After every pipeline run, you need to verify that what landed in your warehouse actually matches what was in the source. Row counts alone are not enough — a pipeline can load the correct number of rows but with wrong values, missing columns, or shifted amounts. Reconciliation SQL catches these problems before your data consumers do.
This tutorial covers the full set of SQL queries data engineers use to validate pipeline output — from basic counts to field-level comparison and statistical reconciliation.
The Setup
-- Source system table (read-only reference)
CREATE TABLE source.orders (
order_id INT,
customer_id INT,
amount DECIMAL(12,2),
status VARCHAR(20),
order_date DATE
);
-- Warehouse target table (what the pipeline loaded)
CREATE TABLE warehouse.orders (
order_id INT,
customer_id INT,
amount DECIMAL(12,2),
status VARCHAR(20),
order_date DATE,
loaded_at TIMESTAMP
);
-- Sample source data
INSERT INTO source.orders VALUES
(1001, 201, 1200.00, 'completed', '2024-03-01'),
(1002, 202, 800.00, 'completed', '2024-03-01'),
(1003, 203, 400.00, 'returned', '2024-03-02'),
(1004, 201, 350.00, 'completed', '2024-03-02'),
(1005, 204, 1500.00, 'pending', '2024-03-03');
-- Warehouse loaded with a problem: order 1003 has wrong amount, order 1005 is missing
INSERT INTO warehouse.orders (order_id, customer_id, amount, status, order_date, loaded_at) VALUES
(1001, 201, 1200.00, 'completed', '2024-03-01', CURRENT_TIMESTAMP),
(1002, 202, 800.00, 'completed', '2024-03-01', CURRENT_TIMESTAMP),
(1003, 203, 450.00, 'returned', '2024-03-02', CURRENT_TIMESTAMP), -- wrong amount: should be 400
(1004, 201, 350.00, 'completed', '2024-03-02', CURRENT_TIMESTAMP);
-- order 1005 is missing entirely
Check 1 — Row Count Reconciliation
The first and fastest check.
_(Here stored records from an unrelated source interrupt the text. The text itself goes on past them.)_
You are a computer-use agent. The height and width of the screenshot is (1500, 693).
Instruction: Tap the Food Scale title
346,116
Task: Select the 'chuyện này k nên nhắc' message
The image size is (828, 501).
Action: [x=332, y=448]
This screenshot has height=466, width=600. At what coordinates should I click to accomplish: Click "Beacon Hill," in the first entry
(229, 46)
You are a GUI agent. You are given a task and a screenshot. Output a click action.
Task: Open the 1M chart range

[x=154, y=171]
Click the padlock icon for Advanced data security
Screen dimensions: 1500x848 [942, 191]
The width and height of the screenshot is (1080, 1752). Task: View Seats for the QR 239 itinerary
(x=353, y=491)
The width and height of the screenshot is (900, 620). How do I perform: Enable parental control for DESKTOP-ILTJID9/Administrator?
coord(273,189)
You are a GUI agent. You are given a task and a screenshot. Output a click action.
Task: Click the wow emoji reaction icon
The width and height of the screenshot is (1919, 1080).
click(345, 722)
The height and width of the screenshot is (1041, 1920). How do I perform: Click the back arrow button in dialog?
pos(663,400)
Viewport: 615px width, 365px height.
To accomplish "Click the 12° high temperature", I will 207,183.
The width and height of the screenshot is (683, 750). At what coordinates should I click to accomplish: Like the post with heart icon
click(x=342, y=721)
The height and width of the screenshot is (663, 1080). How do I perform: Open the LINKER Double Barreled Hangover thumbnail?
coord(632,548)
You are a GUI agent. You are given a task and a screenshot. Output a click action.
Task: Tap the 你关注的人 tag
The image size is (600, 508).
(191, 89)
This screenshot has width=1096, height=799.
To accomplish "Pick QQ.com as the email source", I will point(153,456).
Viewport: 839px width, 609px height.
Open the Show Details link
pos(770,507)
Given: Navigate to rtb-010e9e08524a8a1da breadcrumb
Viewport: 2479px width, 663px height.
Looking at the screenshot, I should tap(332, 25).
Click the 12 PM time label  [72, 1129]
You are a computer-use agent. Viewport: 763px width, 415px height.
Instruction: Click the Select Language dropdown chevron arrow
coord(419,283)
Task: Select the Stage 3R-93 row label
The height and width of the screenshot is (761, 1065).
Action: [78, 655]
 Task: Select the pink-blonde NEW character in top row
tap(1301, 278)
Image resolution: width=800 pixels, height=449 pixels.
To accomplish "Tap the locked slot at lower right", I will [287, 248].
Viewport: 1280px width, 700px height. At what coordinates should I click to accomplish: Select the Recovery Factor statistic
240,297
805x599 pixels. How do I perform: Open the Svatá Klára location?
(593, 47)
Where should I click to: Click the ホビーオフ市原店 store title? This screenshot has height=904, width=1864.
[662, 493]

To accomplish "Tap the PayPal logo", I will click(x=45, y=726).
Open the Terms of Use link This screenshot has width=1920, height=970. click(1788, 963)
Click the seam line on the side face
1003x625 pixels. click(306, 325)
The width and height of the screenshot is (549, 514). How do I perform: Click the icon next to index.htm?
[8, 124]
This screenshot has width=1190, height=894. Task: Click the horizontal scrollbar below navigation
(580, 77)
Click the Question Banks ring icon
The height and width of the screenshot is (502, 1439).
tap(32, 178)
If counts do not match, the pipeline missed rows or loaded extras.
SELECT
'source' AS table_name,
COUNT(*) AS row_count,
MIN(order_date) AS earliest_date,
MAX(order_date) AS latest_date
FROM source.orders
UNION ALL
SELECT
'warehouse' AS table_name,
COUNT(*) AS row_count,
MIN(order_date) AS earliest_date,
MAX(order_date) AS latest_date
FROM warehouse.orders;
Output:
| table_name | row_count | earliest_date | latest_date |
|---|---|---|---|
| source | 5 | 2024-03-01 | 2024-03-03 |
| warehouse | 4 | 2024-03-01 | 2024-03-02 |
Immediately visible: the warehouse has 4 rows, source has 5. And the latest date in the warehouse is March 2nd, not March 3rd — the March 3rd order is missing.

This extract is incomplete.